Problem to solve: Print the records below exactly, omitting all pictures.

Raw data Start Marker

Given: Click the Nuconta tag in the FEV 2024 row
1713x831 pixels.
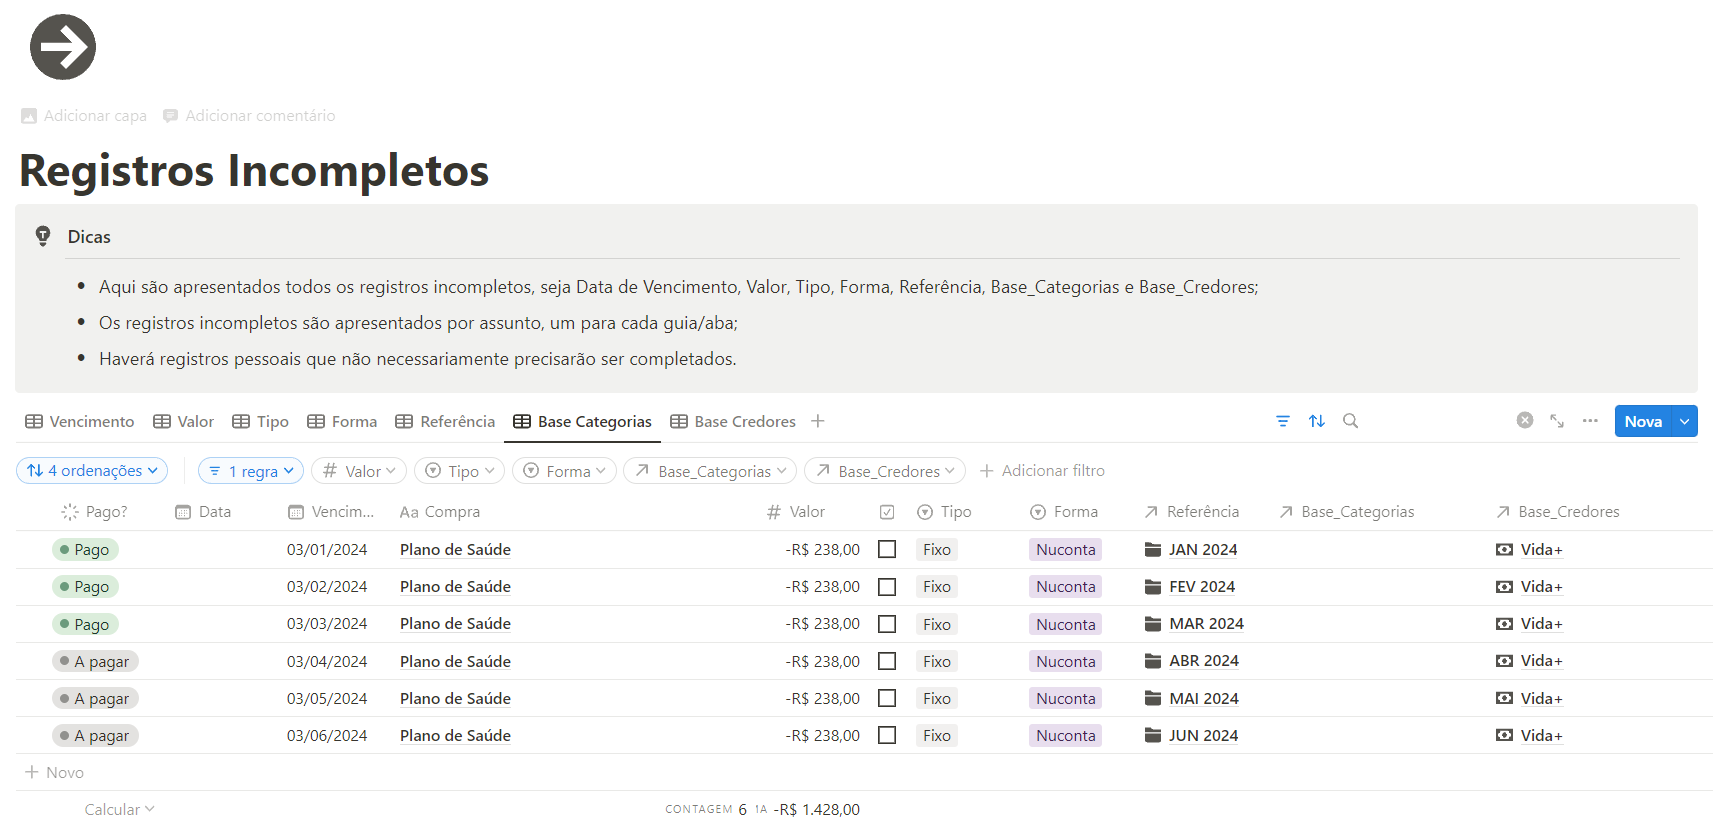Looking at the screenshot, I should [x=1065, y=587].
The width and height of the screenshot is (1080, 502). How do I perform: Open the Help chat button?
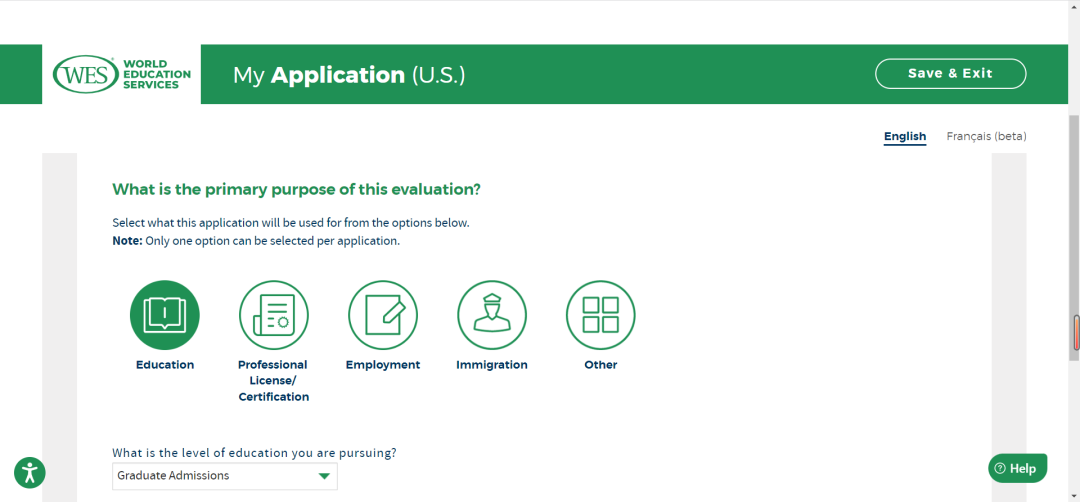(x=1017, y=468)
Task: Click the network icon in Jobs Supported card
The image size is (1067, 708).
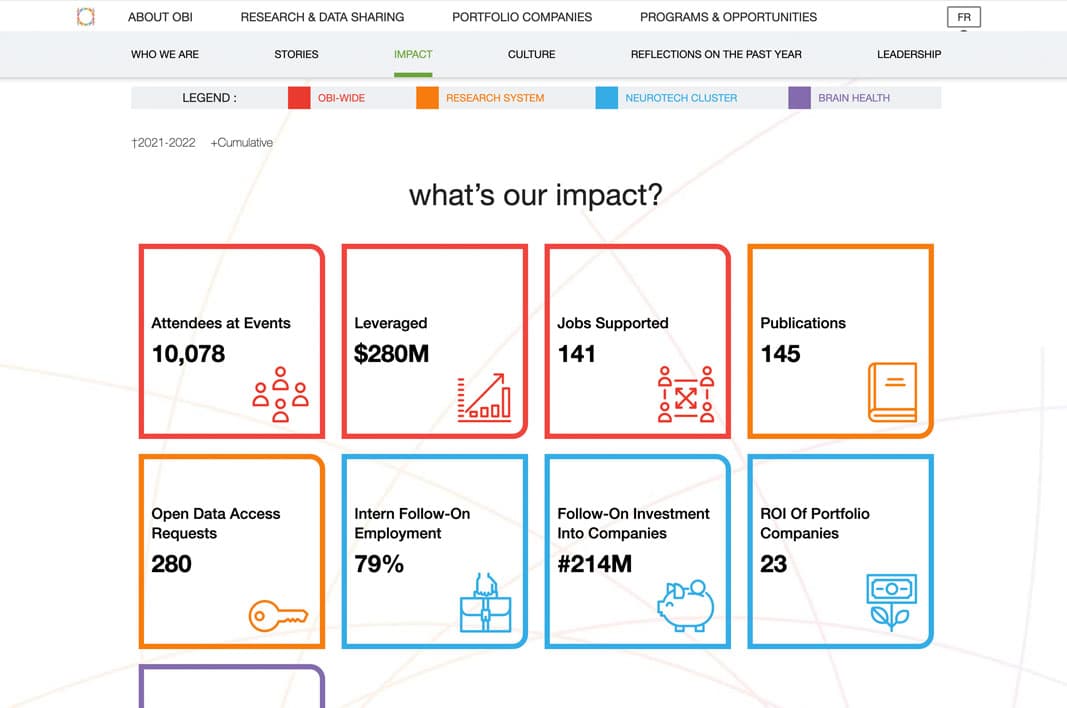Action: [686, 394]

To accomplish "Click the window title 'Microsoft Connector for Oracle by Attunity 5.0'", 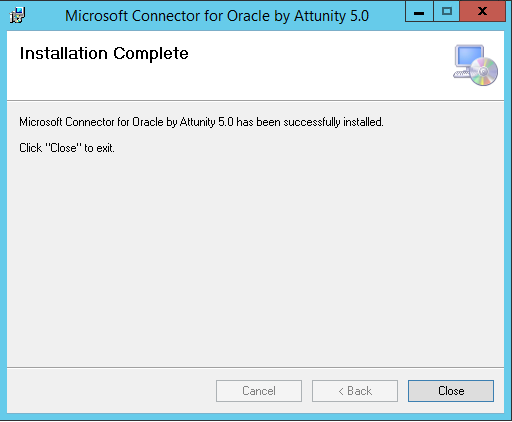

Raw data End Marker

Response:
Given: Click the Nuconta tag in the FEV 2024 row
1713x831 pixels.
Looking at the screenshot, I should [x=1065, y=587].
The width and height of the screenshot is (1080, 502). How do I perform: Open the Help chat button?
(x=1017, y=468)
Task: Click the network icon in Jobs Supported card
The image size is (1067, 708).
Action: [686, 394]

To accomplish "Click the window title 'Microsoft Connector for Oracle by Attunity 5.0'", 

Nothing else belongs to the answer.